Azure的推薦案例裏,Azure Databricks無處不在。請不要問我Databricks是什麽!今夜,分享壹個AI架構: Batch scoring of Spark models on Azure Databricks
這種場景很普遍。重資產的工業企業需要減少生產成本和提升運轉時間,那麽就需要減少非預期的機械事故。那麽,可以通過從機器收集到的IoT數據,來創建壹個機器學習模型預測機械維護。這樣在事故發生之前,可以做維護和修理,讓設備可以更長時間的運轉賺錢!整個流程都在用Databricks/Spark!
- 數據采集:Ingest the data from the external data store onto an Azure Databricks data store.

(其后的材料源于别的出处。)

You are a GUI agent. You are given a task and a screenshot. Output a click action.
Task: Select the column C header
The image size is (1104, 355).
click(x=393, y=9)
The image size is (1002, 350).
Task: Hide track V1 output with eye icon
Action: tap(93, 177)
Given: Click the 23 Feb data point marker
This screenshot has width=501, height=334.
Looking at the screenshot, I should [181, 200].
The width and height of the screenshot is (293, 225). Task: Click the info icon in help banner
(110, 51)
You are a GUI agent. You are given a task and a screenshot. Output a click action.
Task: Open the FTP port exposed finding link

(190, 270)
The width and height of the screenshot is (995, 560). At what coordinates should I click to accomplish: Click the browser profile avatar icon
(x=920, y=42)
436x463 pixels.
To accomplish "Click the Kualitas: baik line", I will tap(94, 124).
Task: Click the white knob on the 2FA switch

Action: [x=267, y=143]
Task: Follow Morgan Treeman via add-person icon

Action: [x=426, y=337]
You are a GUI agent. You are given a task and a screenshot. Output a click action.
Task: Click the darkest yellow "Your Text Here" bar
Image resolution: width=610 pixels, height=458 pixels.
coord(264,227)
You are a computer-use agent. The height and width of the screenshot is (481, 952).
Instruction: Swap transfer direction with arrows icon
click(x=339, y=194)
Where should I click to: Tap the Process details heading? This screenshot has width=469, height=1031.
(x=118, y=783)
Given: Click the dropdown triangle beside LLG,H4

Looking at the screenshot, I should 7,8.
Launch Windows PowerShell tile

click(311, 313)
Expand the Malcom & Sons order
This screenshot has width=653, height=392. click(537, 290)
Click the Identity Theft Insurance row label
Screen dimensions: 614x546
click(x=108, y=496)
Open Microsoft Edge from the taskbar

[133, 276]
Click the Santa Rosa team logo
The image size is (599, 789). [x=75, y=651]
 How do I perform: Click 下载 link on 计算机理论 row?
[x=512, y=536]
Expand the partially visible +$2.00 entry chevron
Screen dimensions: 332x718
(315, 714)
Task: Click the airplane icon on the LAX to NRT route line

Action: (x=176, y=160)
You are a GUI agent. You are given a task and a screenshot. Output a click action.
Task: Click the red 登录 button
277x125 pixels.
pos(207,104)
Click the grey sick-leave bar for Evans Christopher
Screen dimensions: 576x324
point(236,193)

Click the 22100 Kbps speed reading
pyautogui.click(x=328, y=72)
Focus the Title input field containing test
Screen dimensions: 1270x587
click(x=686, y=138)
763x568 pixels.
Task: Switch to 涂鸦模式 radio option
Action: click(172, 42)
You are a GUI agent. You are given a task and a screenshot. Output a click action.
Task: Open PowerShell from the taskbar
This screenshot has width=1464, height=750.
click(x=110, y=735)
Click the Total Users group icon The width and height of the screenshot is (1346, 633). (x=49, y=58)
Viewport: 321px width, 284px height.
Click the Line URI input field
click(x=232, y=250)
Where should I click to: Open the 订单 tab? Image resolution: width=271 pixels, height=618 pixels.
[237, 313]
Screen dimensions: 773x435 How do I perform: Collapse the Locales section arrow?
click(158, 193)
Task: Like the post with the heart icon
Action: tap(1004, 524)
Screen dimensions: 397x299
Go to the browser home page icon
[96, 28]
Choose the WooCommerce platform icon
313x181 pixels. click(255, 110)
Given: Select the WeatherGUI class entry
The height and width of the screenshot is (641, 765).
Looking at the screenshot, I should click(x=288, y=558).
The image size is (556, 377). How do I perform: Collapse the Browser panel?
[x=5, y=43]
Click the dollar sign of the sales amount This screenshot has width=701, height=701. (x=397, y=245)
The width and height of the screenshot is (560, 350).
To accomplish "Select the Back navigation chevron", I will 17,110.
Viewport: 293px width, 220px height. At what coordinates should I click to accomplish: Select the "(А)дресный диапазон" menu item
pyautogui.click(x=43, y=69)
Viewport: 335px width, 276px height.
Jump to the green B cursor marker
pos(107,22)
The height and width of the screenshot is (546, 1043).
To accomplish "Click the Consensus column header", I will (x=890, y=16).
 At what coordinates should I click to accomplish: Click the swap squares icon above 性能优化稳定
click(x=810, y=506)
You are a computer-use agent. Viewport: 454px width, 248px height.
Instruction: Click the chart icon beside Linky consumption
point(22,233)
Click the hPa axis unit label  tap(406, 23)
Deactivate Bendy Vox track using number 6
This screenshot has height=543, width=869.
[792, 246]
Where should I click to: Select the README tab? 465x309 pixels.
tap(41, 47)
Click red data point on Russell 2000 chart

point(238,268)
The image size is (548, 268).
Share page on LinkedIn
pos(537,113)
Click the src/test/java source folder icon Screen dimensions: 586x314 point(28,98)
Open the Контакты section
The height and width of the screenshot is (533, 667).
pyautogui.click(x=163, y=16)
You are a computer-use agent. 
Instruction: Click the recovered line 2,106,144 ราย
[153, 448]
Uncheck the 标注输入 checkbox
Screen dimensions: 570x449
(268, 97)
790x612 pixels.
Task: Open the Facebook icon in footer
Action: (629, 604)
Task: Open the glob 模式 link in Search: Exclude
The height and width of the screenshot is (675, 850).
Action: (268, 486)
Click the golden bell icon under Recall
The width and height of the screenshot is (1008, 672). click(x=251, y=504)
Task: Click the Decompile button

- 建模:Train a machine learning model by transforming the data into a training data set, then building a Spark MLlib model. MLlib consists of most common machine learning algorithms and utilities optimized to take advantage of Spark data scalability capabilities.
- 預測:Apply the trained model to predict (classify) component failures by transforming the data into a scoring data set. Score the data with the Spark MLLib model.
- 存結果:Store results on the Databricks data store for post-processing consumption.
Github裏面有jupyter/iPython notebooks,直接點開,改改就能跑了! 這位作者是多麽喜歡磚廠的紅磚啊!滿屏幕的磚啊,向經典的坦克大戰致敬!